*WHAT YOU ARE ASKED TO DO*.
After reading the entries below, copy word for word the lines from the first through the line containing "Play the meeting", and stop there.

*TASK INPUTS*.
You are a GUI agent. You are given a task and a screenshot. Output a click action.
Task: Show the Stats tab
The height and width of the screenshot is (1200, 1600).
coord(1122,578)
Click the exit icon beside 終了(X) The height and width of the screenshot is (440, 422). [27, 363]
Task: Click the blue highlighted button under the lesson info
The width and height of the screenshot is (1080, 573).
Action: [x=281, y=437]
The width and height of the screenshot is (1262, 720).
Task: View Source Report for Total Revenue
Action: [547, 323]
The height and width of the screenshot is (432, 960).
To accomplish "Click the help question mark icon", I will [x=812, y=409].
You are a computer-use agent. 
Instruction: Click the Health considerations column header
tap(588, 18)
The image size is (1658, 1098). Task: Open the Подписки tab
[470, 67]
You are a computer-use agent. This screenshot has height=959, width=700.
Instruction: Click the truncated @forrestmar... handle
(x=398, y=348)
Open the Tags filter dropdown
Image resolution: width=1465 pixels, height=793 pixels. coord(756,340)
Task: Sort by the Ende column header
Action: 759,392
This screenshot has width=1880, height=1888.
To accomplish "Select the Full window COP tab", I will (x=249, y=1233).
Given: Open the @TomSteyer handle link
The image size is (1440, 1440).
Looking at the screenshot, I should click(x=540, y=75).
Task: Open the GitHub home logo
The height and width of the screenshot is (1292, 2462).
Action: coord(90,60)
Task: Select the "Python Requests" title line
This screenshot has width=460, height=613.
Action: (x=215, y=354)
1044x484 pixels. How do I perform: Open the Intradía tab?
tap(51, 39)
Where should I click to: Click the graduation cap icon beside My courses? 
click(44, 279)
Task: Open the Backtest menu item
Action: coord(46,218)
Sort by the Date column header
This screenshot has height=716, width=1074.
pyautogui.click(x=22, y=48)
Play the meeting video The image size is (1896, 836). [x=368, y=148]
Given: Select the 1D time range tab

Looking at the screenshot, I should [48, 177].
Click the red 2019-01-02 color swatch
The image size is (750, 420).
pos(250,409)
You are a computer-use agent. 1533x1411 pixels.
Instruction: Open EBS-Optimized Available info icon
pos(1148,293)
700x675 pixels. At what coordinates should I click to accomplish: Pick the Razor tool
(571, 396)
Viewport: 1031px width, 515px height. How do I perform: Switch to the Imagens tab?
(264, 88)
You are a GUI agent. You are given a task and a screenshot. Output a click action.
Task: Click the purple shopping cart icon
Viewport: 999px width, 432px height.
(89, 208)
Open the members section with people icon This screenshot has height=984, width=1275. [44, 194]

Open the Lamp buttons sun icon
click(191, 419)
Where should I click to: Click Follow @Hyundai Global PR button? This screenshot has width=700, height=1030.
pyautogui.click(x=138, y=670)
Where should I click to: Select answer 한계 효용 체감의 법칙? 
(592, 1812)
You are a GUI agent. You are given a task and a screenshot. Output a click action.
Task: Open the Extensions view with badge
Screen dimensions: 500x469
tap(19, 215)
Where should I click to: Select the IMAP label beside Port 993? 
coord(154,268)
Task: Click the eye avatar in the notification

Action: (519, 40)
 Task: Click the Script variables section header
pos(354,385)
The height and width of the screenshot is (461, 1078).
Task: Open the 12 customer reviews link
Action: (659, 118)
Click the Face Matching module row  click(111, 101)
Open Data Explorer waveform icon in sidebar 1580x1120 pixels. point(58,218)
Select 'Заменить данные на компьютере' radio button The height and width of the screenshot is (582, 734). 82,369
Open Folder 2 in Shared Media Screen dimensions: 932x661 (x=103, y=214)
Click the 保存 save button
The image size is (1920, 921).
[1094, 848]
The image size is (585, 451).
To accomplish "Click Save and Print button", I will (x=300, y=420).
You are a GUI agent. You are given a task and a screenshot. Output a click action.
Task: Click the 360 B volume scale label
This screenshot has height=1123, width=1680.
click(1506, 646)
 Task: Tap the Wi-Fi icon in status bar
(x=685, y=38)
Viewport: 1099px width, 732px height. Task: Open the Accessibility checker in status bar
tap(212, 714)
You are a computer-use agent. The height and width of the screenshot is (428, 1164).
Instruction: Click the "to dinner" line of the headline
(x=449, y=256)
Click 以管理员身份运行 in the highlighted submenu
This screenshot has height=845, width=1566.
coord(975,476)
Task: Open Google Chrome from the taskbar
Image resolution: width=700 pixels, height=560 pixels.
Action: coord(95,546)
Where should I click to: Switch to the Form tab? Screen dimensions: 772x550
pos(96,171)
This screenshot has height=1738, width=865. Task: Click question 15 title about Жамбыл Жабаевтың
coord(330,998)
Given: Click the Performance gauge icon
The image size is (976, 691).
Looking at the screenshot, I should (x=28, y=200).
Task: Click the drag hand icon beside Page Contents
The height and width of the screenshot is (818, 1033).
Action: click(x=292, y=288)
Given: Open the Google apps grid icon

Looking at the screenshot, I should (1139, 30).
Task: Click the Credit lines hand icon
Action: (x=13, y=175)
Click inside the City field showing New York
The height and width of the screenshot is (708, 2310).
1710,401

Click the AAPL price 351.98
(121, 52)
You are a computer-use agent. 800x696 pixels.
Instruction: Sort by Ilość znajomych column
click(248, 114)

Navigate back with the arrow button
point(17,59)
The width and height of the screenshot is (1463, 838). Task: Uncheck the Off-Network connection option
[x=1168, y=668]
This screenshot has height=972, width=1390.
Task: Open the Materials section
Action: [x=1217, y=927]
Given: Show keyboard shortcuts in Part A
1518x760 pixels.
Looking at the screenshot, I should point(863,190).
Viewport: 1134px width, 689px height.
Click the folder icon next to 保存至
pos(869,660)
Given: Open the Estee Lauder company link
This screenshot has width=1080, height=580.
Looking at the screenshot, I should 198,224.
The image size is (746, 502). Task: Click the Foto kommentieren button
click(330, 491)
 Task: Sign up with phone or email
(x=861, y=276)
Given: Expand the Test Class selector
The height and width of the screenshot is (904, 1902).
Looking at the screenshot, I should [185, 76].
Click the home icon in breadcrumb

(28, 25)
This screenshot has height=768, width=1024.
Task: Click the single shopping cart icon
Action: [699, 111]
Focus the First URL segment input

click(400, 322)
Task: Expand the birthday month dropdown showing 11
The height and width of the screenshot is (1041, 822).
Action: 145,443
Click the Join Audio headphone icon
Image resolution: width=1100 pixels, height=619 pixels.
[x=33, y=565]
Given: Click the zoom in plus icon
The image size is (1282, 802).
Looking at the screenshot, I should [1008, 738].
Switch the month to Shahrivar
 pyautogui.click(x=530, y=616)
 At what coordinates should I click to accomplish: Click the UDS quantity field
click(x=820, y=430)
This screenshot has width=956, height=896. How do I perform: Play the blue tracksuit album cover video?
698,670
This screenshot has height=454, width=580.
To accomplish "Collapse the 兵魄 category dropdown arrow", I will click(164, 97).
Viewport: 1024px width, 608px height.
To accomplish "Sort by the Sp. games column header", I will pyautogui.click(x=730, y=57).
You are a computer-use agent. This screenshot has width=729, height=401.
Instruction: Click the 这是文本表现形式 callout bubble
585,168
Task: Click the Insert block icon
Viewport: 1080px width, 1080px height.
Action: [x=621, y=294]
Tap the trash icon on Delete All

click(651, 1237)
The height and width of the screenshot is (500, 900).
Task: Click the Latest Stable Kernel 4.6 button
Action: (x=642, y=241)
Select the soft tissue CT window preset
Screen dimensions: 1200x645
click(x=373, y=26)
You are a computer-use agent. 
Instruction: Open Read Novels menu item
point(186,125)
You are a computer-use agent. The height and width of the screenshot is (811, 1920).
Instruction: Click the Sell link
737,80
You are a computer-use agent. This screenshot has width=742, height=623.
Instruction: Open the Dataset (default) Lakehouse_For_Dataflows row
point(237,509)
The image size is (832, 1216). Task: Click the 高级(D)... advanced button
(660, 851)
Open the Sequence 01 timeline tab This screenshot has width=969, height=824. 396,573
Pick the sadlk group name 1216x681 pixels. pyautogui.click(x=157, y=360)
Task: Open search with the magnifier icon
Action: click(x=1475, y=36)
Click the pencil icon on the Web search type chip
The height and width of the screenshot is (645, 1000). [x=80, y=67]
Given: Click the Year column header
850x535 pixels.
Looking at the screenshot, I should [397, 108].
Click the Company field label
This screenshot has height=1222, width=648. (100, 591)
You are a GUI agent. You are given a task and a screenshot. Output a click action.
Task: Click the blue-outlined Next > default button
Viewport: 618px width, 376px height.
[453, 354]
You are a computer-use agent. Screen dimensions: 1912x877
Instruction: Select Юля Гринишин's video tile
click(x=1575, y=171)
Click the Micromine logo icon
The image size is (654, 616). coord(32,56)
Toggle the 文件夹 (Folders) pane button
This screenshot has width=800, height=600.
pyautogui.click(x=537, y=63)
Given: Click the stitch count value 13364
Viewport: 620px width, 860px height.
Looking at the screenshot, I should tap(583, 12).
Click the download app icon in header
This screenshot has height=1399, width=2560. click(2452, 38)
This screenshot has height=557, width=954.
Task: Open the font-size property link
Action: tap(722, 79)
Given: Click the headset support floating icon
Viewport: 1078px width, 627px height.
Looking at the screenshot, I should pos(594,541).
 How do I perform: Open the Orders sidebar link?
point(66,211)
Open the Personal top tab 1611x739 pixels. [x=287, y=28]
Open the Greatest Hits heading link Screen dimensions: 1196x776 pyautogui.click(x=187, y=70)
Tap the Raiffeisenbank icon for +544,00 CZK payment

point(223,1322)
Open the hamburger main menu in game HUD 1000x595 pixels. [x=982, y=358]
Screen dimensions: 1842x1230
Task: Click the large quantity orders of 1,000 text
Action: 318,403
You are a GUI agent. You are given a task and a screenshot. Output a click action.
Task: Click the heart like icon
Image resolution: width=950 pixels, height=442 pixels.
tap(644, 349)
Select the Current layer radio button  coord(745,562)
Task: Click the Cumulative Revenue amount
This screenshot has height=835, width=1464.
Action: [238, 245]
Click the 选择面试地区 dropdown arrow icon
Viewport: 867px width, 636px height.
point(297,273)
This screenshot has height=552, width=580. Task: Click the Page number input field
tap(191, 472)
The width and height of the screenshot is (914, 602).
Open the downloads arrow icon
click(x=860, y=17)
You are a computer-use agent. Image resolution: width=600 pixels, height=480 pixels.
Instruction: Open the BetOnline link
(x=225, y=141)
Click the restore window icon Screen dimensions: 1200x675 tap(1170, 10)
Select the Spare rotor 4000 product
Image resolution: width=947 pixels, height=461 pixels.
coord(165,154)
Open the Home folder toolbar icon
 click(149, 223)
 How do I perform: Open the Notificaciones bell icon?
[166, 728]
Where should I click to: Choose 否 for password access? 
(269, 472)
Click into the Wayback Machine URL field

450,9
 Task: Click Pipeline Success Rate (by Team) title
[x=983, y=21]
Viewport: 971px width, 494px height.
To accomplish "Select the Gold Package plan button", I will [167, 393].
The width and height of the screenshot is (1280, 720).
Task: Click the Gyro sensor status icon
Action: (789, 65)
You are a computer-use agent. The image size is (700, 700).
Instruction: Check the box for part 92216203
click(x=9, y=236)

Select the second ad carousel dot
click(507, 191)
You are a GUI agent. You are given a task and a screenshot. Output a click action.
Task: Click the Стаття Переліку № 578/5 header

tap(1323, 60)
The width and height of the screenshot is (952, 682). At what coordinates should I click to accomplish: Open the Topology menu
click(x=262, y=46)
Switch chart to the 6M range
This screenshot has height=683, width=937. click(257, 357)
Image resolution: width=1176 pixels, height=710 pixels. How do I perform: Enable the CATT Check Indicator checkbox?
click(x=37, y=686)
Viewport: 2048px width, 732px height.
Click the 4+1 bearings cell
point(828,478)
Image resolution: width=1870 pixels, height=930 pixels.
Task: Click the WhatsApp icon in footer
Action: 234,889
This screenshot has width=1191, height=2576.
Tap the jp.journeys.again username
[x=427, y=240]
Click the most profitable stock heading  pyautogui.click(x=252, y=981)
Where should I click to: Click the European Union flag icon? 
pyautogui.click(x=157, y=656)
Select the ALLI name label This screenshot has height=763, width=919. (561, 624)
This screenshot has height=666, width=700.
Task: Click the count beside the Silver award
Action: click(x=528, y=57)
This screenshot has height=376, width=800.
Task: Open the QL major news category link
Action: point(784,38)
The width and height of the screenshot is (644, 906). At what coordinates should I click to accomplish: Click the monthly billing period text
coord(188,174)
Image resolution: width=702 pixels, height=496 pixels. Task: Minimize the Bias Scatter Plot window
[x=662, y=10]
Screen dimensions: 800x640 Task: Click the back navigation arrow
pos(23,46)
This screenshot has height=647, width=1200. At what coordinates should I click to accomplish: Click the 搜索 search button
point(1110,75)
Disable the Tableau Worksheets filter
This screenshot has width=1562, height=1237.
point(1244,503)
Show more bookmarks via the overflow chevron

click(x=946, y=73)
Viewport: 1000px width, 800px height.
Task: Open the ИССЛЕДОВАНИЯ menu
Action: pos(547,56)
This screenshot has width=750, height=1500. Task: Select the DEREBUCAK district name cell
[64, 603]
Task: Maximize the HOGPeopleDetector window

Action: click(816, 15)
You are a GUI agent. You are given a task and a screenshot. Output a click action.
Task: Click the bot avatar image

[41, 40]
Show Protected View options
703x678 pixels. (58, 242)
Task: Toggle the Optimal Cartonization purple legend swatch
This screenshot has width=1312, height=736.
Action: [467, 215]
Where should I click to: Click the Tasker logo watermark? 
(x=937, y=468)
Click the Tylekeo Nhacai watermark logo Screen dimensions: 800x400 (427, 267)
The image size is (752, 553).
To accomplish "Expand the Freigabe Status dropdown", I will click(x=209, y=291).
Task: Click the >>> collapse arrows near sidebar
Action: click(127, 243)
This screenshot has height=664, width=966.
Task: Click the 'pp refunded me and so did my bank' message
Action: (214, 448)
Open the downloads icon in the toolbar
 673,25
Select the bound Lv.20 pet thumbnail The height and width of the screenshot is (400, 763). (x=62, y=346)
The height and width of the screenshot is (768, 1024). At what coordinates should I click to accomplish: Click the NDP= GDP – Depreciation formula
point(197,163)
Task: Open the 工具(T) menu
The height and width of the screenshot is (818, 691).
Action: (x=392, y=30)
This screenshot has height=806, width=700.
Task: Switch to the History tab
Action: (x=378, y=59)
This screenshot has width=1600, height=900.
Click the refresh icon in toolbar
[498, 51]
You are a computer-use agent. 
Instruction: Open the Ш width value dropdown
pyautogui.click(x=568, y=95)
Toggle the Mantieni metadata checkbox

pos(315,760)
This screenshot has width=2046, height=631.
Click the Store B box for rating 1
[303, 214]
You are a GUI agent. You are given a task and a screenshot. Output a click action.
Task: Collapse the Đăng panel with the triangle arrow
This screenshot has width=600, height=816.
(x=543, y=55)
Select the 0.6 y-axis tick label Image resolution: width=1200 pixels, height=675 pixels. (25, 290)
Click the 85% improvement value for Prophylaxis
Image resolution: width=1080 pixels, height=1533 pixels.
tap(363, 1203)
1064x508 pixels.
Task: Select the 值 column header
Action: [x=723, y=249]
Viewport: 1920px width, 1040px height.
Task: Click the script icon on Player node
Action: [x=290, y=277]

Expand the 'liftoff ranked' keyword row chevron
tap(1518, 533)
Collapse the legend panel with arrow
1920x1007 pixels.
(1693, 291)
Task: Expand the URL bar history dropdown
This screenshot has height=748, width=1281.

*EXPECTED OUTPUT*.
You are a GUI agent. You are given a task and a screenshot. Output a click action.
Task: Show the Stats tab
The height and width of the screenshot is (1200, 1600).
coord(1122,578)
Click the exit icon beside 終了(X) The height and width of the screenshot is (440, 422). [27, 363]
Task: Click the blue highlighted button under the lesson info
The width and height of the screenshot is (1080, 573).
Action: [x=281, y=437]
The width and height of the screenshot is (1262, 720).
Task: View Source Report for Total Revenue
Action: [547, 323]
The height and width of the screenshot is (432, 960).
To accomplish "Click the help question mark icon", I will [x=812, y=409].
You are a computer-use agent. 
Instruction: Click the Health considerations column header
tap(588, 18)
The image size is (1658, 1098). Task: Open the Подписки tab
[470, 67]
You are a computer-use agent. This screenshot has height=959, width=700.
Instruction: Click the truncated @forrestmar... handle
(x=398, y=348)
Open the Tags filter dropdown
Image resolution: width=1465 pixels, height=793 pixels. coord(756,340)
Task: Sort by the Ende column header
Action: 759,392
This screenshot has width=1880, height=1888.
To accomplish "Select the Full window COP tab", I will (x=249, y=1233).
Given: Open the @TomSteyer handle link
The image size is (1440, 1440).
Looking at the screenshot, I should click(x=540, y=75).
Task: Open the GitHub home logo
The height and width of the screenshot is (1292, 2462).
Action: coord(90,60)
Task: Select the "Python Requests" title line
This screenshot has width=460, height=613.
Action: (x=215, y=354)
1044x484 pixels. How do I perform: Open the Intradía tab?
tap(51, 39)
Where should I click to: Click the graduation cap icon beside My courses? 
click(44, 279)
Task: Open the Backtest menu item
Action: coord(46,218)
Sort by the Date column header
This screenshot has height=716, width=1074.
pyautogui.click(x=22, y=48)
Play the meeting video The image size is (1896, 836). [x=368, y=148]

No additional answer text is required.